■ **Action item**: Nothing is to be altered; the data must be repeated exactly.
====== Data for analysis ======
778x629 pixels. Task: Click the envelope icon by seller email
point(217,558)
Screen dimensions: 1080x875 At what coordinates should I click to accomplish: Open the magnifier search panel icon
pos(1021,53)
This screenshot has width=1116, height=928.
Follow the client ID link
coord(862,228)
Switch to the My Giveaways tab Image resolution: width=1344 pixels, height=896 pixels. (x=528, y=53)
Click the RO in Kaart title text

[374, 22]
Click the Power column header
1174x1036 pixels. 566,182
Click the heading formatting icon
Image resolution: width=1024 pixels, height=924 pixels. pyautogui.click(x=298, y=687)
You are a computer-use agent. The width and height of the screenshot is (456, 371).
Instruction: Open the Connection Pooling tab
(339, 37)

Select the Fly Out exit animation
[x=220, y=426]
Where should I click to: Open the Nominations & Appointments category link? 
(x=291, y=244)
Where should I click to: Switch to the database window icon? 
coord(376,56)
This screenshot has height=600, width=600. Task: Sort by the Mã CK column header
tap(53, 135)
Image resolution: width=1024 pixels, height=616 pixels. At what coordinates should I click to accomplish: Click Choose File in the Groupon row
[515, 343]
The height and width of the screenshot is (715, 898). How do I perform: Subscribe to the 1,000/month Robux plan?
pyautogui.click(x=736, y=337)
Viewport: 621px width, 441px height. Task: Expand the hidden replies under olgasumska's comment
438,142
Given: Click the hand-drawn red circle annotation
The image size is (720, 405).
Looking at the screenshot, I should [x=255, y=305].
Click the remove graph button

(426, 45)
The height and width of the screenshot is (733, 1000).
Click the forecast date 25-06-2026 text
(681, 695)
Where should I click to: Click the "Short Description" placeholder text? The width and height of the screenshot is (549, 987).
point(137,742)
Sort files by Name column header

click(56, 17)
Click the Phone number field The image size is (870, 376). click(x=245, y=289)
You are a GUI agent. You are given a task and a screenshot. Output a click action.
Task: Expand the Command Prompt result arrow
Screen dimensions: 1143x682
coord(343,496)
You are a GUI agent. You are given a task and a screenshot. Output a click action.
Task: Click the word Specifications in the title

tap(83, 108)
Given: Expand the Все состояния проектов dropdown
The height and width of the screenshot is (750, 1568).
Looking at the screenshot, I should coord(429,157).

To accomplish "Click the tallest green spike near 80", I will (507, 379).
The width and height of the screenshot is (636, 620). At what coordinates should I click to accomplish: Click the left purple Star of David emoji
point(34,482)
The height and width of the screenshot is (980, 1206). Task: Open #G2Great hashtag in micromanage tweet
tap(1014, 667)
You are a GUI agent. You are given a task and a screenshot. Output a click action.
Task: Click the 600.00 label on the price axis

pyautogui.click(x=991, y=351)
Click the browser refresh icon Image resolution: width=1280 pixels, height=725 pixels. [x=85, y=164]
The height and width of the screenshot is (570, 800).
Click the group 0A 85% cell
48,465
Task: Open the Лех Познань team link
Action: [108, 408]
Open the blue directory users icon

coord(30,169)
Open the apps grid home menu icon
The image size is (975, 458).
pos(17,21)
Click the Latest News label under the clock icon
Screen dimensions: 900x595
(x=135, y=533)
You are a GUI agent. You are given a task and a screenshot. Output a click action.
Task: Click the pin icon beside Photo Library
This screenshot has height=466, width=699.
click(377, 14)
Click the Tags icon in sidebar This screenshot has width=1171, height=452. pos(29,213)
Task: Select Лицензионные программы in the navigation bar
======
■ **Completed exercise**:
778x629 pixels. Task: Click the envelope icon by seller email
point(217,558)
Screen dimensions: 1080x875 At what coordinates should I click to accomplish: Open the magnifier search panel icon
pos(1021,53)
This screenshot has width=1116, height=928.
Follow the client ID link
coord(862,228)
Switch to the My Giveaways tab Image resolution: width=1344 pixels, height=896 pixels. (x=528, y=53)
Click the RO in Kaart title text

[374, 22]
Click the Power column header
1174x1036 pixels. 566,182
Click the heading formatting icon
Image resolution: width=1024 pixels, height=924 pixels. pyautogui.click(x=298, y=687)
You are a computer-use agent. The width and height of the screenshot is (456, 371).
Instruction: Open the Connection Pooling tab
(339, 37)

Select the Fly Out exit animation
[x=220, y=426]
Where should I click to: Open the Nominations & Appointments category link? 
(x=291, y=244)
Where should I click to: Switch to the database window icon? 
coord(376,56)
This screenshot has height=600, width=600. Task: Sort by the Mã CK column header
tap(53, 135)
Image resolution: width=1024 pixels, height=616 pixels. At what coordinates should I click to accomplish: Click Choose File in the Groupon row
[515, 343]
The height and width of the screenshot is (715, 898). How do I perform: Subscribe to the 1,000/month Robux plan?
pyautogui.click(x=736, y=337)
Viewport: 621px width, 441px height. Task: Expand the hidden replies under olgasumska's comment
438,142
Given: Click the hand-drawn red circle annotation
The image size is (720, 405).
Looking at the screenshot, I should [x=255, y=305].
Click the remove graph button

(426, 45)
The height and width of the screenshot is (733, 1000).
Click the forecast date 25-06-2026 text
(681, 695)
Where should I click to: Click the "Short Description" placeholder text? The width and height of the screenshot is (549, 987).
point(137,742)
Sort files by Name column header

click(56, 17)
Click the Phone number field The image size is (870, 376). click(x=245, y=289)
You are a GUI agent. You are given a task and a screenshot. Output a click action.
Task: Expand the Command Prompt result arrow
Screen dimensions: 1143x682
coord(343,496)
You are a GUI agent. You are given a task and a screenshot. Output a click action.
Task: Click the word Specifications in the title

tap(83, 108)
Given: Expand the Все состояния проектов dropdown
The height and width of the screenshot is (750, 1568).
Looking at the screenshot, I should coord(429,157).

To accomplish "Click the tallest green spike near 80", I will (507, 379).
The width and height of the screenshot is (636, 620). At what coordinates should I click to accomplish: Click the left purple Star of David emoji
point(34,482)
The height and width of the screenshot is (980, 1206). Task: Open #G2Great hashtag in micromanage tweet
tap(1014, 667)
You are a GUI agent. You are given a task and a screenshot. Output a click action.
Task: Click the 600.00 label on the price axis

pyautogui.click(x=991, y=351)
Click the browser refresh icon Image resolution: width=1280 pixels, height=725 pixels. [x=85, y=164]
The height and width of the screenshot is (570, 800).
Click the group 0A 85% cell
48,465
Task: Open the Лех Познань team link
Action: [108, 408]
Open the blue directory users icon

coord(30,169)
Open the apps grid home menu icon
The image size is (975, 458).
pos(17,21)
Click the Latest News label under the clock icon
Screen dimensions: 900x595
(x=135, y=533)
You are a GUI agent. You are given a task and a screenshot. Output a click action.
Task: Click the pin icon beside Photo Library
This screenshot has height=466, width=699.
click(377, 14)
Click the Tags icon in sidebar This screenshot has width=1171, height=452. pos(29,213)
Task: Select Лицензионные программы in the navigation bar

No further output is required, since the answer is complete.